Tuesday, May 31, 2011

Teching or Teaching

When Dr Burton asked who wanted to post about Ebooks in education I jumped at the chance. I have mixed feelings about electronic format books. In fact, earlier this month I posted about the incredible book block that left me awe-struck. I was so inspired by this exhibit because there is something about physical books that stirs emotion, whether that emotion be for the book itself, how they came to own that book, a significant event that happened while they were reading it, holding it or looking at it. That same emotion isn’t present when the book is read and archived on an iPad, Nook, Ebook or Kindle.

However, I am torn. As I was researching the use of Ebooks in education I came across a site that directs you to over 90 online libraries that offer over a thousand free books! Free! This means that with the use of just one computer or other electronic reading format, each classroom could have their very own library for free. This opens up a whole new world to under-funded public schools all over the world. There is now technology available to give first graders access to the classic fairy tales and high school students a copy of Julius Caesar. I cannot deny that this is amazing.

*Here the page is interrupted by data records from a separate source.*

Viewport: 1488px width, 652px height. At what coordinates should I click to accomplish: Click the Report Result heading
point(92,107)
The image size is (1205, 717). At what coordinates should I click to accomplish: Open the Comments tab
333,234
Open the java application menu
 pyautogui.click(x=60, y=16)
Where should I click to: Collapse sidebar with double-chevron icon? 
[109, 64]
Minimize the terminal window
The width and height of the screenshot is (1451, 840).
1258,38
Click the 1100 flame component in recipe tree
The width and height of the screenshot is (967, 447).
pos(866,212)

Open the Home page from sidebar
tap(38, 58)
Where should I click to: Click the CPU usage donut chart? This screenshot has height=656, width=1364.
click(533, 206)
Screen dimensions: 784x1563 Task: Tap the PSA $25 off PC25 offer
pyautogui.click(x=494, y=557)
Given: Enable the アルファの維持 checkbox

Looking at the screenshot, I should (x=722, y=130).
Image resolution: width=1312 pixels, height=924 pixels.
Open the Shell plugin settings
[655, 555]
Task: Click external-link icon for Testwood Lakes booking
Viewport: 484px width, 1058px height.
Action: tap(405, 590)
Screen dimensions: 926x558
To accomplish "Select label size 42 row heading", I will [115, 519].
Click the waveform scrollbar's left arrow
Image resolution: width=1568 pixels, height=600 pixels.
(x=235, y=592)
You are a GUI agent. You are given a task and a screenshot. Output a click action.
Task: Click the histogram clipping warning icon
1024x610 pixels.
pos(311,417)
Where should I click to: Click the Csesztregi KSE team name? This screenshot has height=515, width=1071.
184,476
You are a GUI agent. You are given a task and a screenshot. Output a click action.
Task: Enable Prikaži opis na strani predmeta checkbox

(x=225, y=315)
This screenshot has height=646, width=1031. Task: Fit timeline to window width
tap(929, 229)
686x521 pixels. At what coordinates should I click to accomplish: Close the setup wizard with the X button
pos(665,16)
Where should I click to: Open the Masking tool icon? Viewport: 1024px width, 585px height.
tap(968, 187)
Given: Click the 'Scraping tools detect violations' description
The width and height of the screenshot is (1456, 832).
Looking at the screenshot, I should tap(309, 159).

I did a quick search on ERIC, and found that Stuart Smith, a published author, wrote a paper that I strongly agree with. His claim is that without proper use of technology in education, it will be a disadvantage to the student rather than an advantage. Substituting a computer program for a traditional lesson is not educating. There is no stopping technology, and as I previously explained, there shouldn’t be, because with it students can have access to hundreds of books, but teachers must be properly trained on how to use technology in education. Technology must be used to assist the teacher and enhance the lesson, not be the lesson. There will never be a single class of students that when given a high-tech lesson will all consume it. Each student is an individual who has a learning style unique to themselves, and just because technology can enhance education, does not mean that always will. Therefore, teachers must be doubly aware of students and how they are reacting to technology in classrooms.


  1. Carlie,

    This is awesome! Thanks for this post. As I searched academic articles on the same subject, I only noticed the positive reactions to eBooks in education. I'm glad you were able to find someone who is a bit more skeptical, because it's good to get different angles on the same idea.

  2. I agree. For me, part of adapting to the digital age is discovering the technology is only a new tool to accomplish an age-old goal. The benefits technology can bring to education are enormous, but they will only come if the technology is properly integrated into the learning structure instead of presented as a cool gimmick in schools.